The ion exchange solid phase extraction column is used to purify the sample through the dual action of reverse phase and ion exchange. For example, when analyzing weakly acidic compounds such as sialic acid and methylmalonic acid, a mixed anion exchange solid phase extraction column (MAX or PAX) is selected to process the sample. The quaternary ammonium group in this kind of solid phase extraction column can be positively charged in the PH range of 1~14, firmly binding the carboxyl group of weakly acidic substances, and the interference components such as neutral and alkaline compounds without charge can be removed in the leaching step, and finally the charge of the analyte is inhibited by acidic eluent (carbinol formate or acetonitrile formate), and the analyte is eluted and collected. For example, when analyzing weak basic compounds such as clenbuterol and carnitine, a mixed cation exchange solid phase extraction column (MCX or PCX) is selected to process the sample. The sulfonic acid group in this kind of solid phase extraction column can be negatively charged in the PH range of 1~14, firmly binding the amine group of weak alkaline substances, non-charged neutral compounds, acidic compounds and other interfering components can be removed in the leaching step, and finally with alkaline eluent (ammonia methanol or ammonia acetonitrile) to inhibit the charge of the analyte, the analyte is eluted and collected.

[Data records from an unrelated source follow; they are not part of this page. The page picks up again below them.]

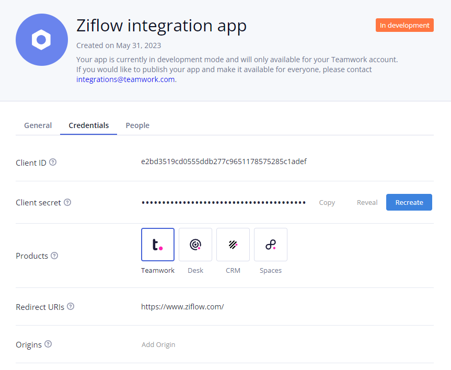Click the Add Origin field
This screenshot has width=451, height=370.
tap(158, 344)

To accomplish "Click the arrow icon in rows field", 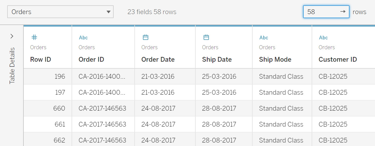I will point(343,12).
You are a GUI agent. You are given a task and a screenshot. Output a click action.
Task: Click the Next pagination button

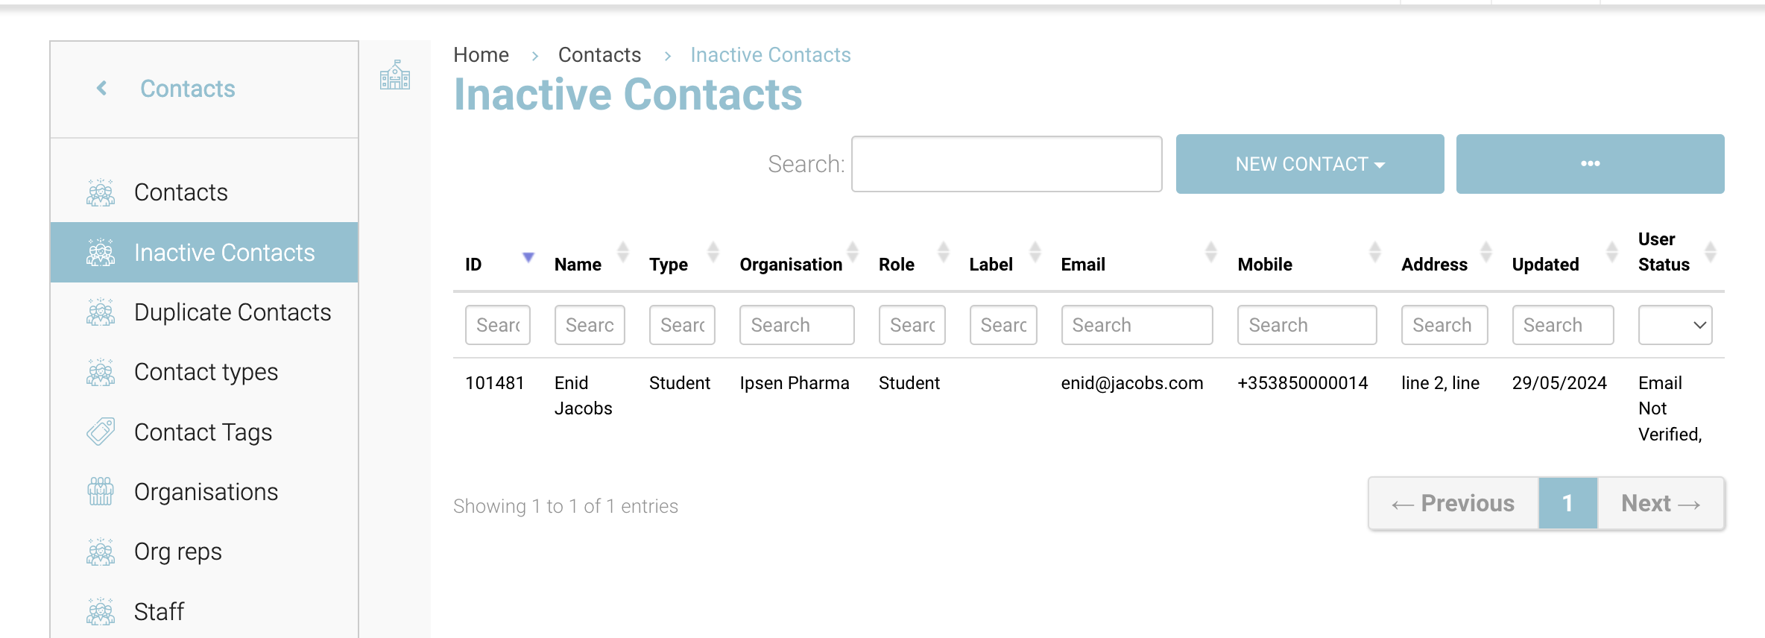point(1660,503)
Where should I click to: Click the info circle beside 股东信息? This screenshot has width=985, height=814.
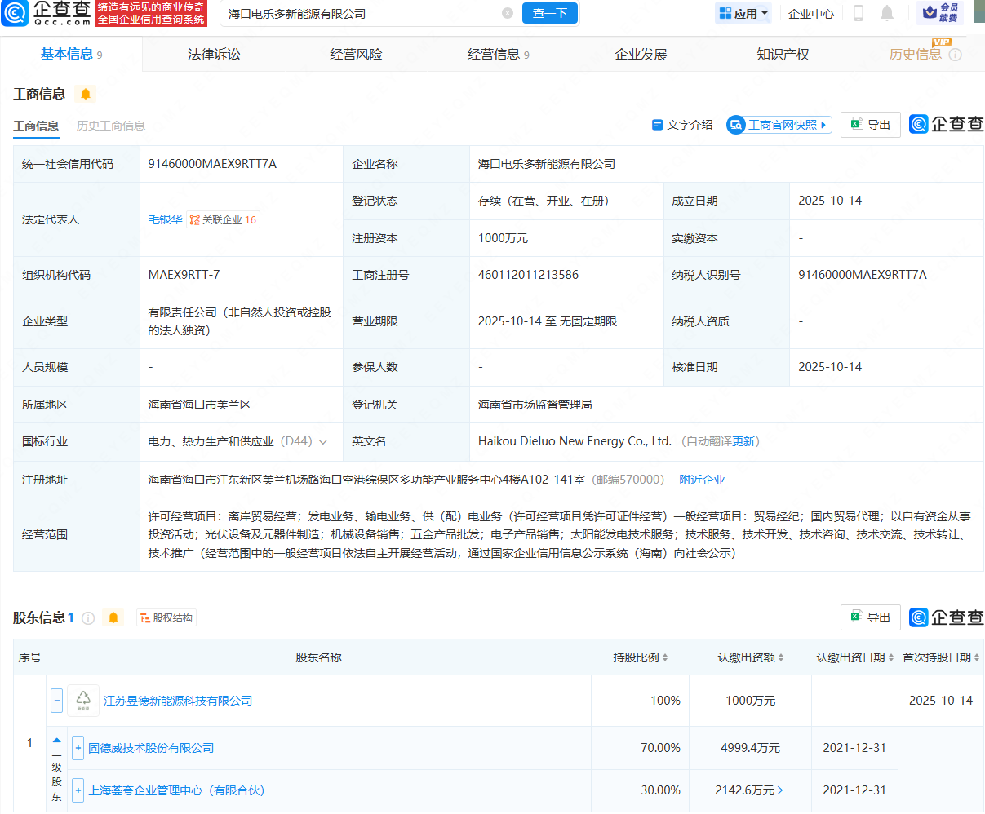click(x=89, y=617)
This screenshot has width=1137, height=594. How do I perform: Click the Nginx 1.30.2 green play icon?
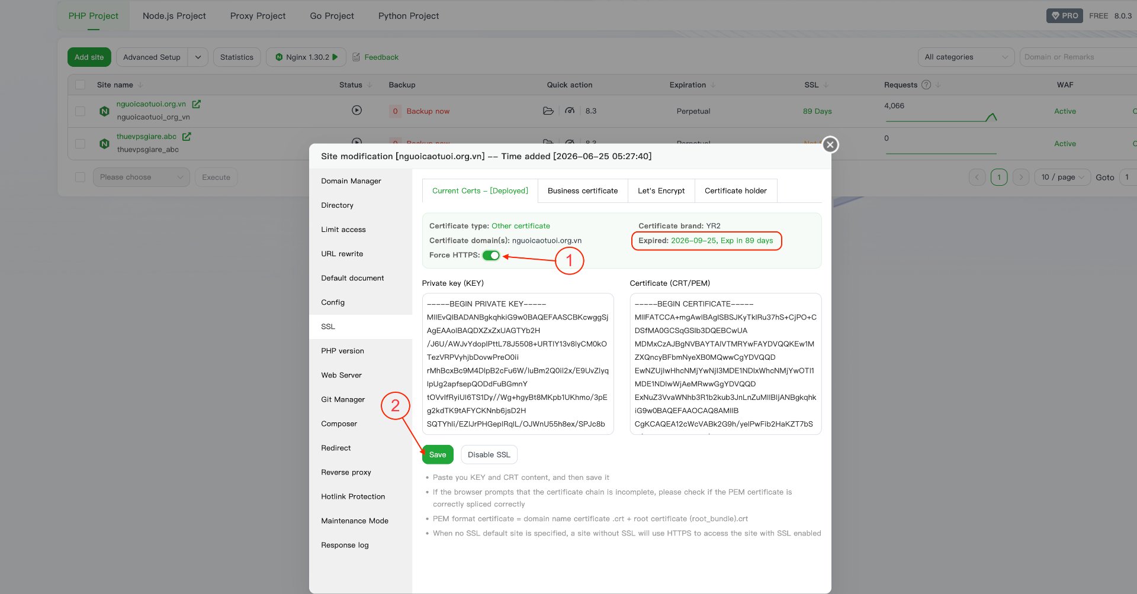click(x=335, y=57)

In addition to the above two ion-exchange solid phase extraction columns, there are weak cation and weak anion exchange solid phase extraction columns (such as WCX and WAX). The packing in the weak cation exchange column contains carboxyl group, which is not charged in low PH environment and is negatively charged in high PH environment (such as PH>10). For example, in the analysis of catecholamine compounds, the carboxyl group in the WCX column is combined with the amine functional group of catecholamine in an alkaline environment. At this time, the neutral and acidic interferences in the sample can be removed with an alkaline eluent, and finally, the ion exchange force can be removed with ammonia and methanol by inhibiting the ionization of the carboxyl group in the fillers, so that the analytes are eluted and collected.
FIG. 4 Compound states at different PH (source network)
The traditional solid phase extraction column is not easy to control the flow rate of droplets because of the use of negative pressure device to provide the power of washing and elution, which is not only cumbersome in operation, but also poor in sample processing precision. At present, when solid phase extraction is used to process samples in clinical mass spectrometry testing projects, most of them use 96-hole solid phase extraction plate or solid phase extraction packing bonded to the surface of magnetic beads, and use positive pressure to control the flow rate of droplets, which greatly improves the parallelism of operation and is conducive to the automatic process of sample processing.
Although the above sample pretreatment methods developed in recent years have their own characteristics, they also have drawbacks. As an important part of the analysis results, sample pretreatment determines the success or failure of the experiment. This article hopes to let you understand the importance of sample pretreatment, and also hope that this article will be helpful to you.